Task directions:
Quote, word for word, the line containing "Screen dimensions: 1512x801" and all lines that follow it to the end of the records, with no pictures.

**** Data

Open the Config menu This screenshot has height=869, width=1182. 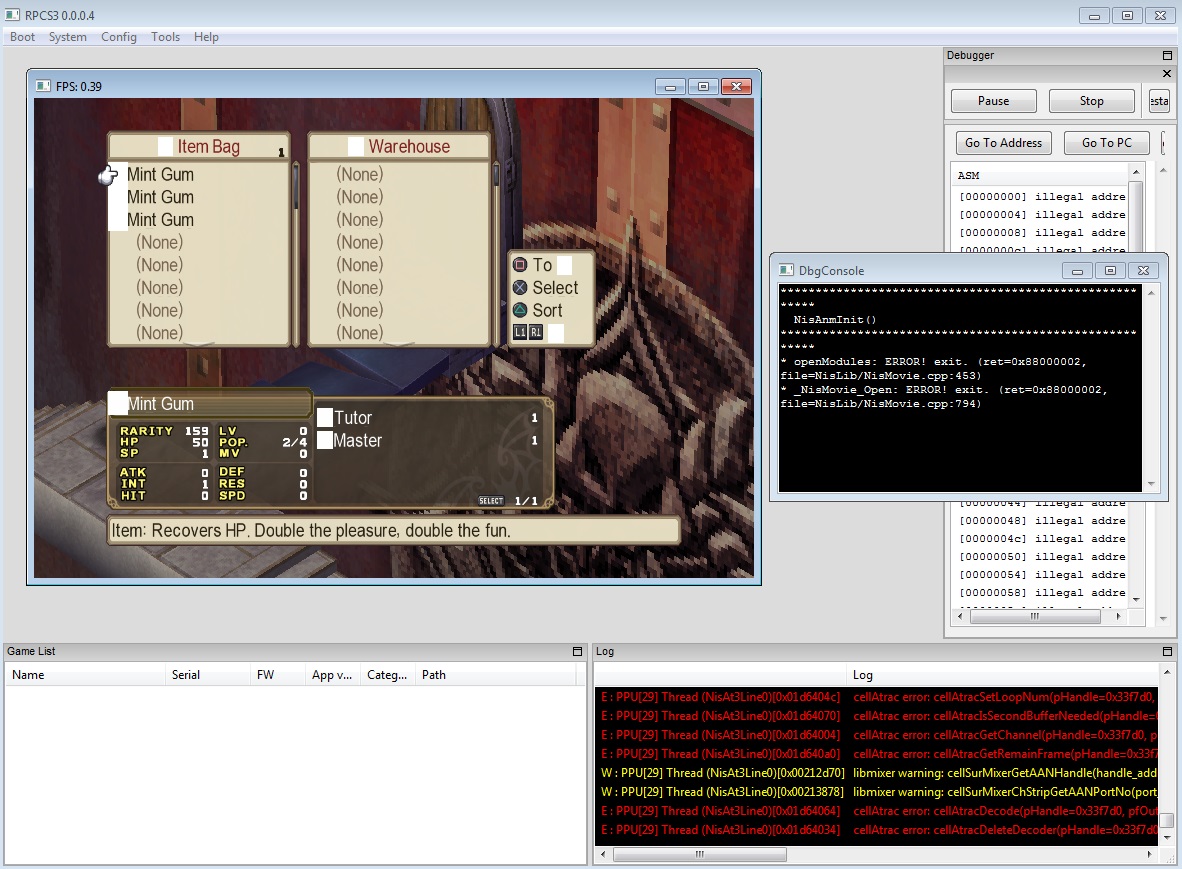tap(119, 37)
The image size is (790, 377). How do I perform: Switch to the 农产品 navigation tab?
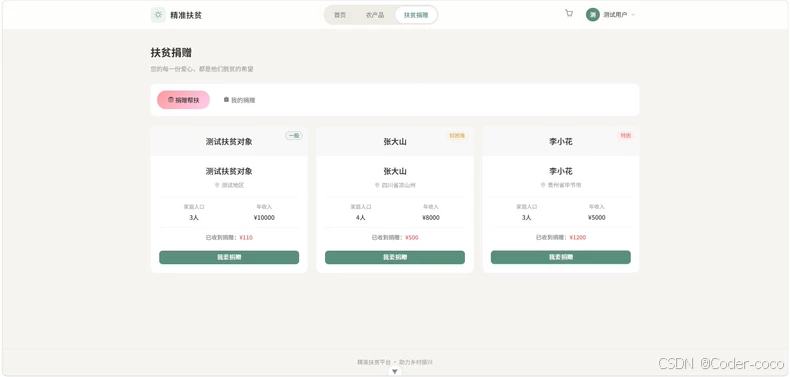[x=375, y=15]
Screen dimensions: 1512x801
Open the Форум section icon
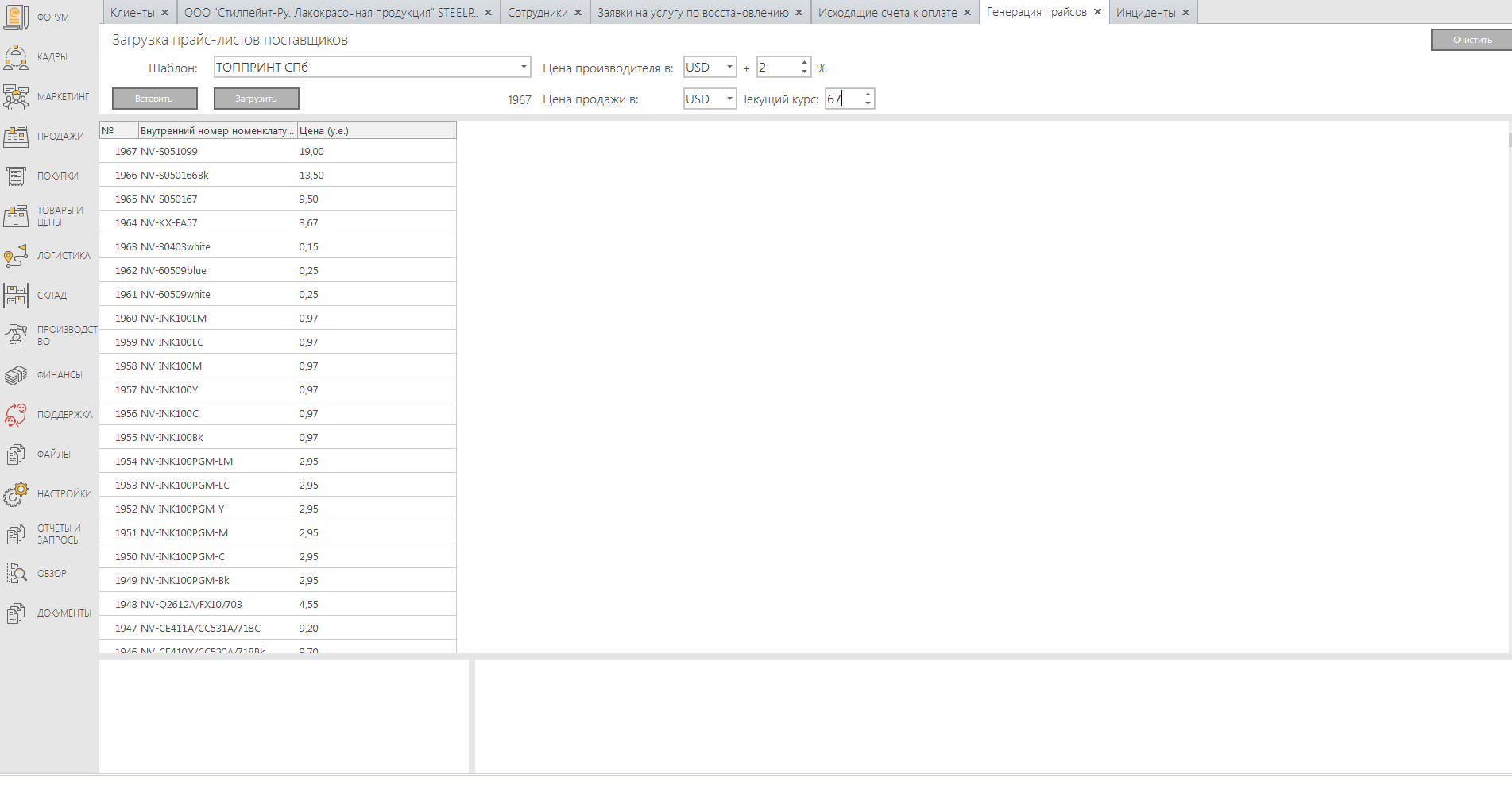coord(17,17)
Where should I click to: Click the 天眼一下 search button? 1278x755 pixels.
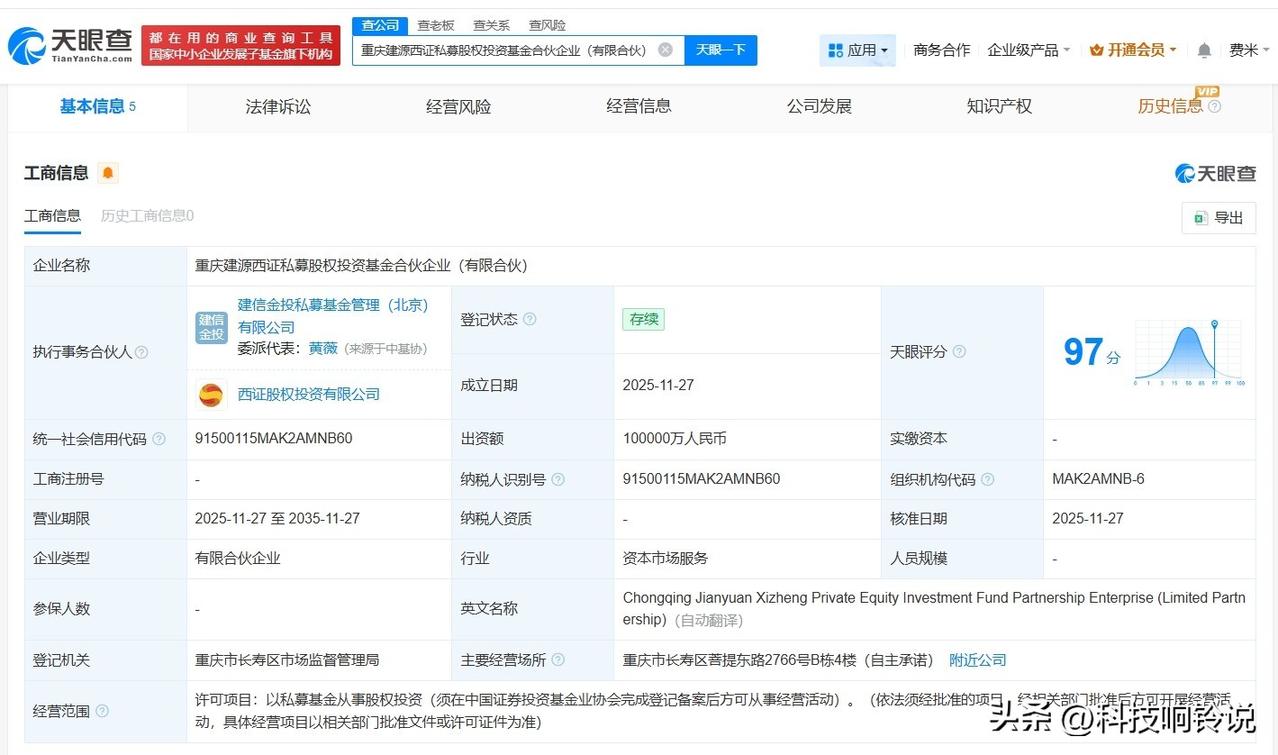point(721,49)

********

Reply to the exercise:
Screen dimensions: 1512x801
Open the Форум section icon
coord(17,17)
Where should I click to: Click the 天眼一下 search button? 1278x755 pixels.
point(721,49)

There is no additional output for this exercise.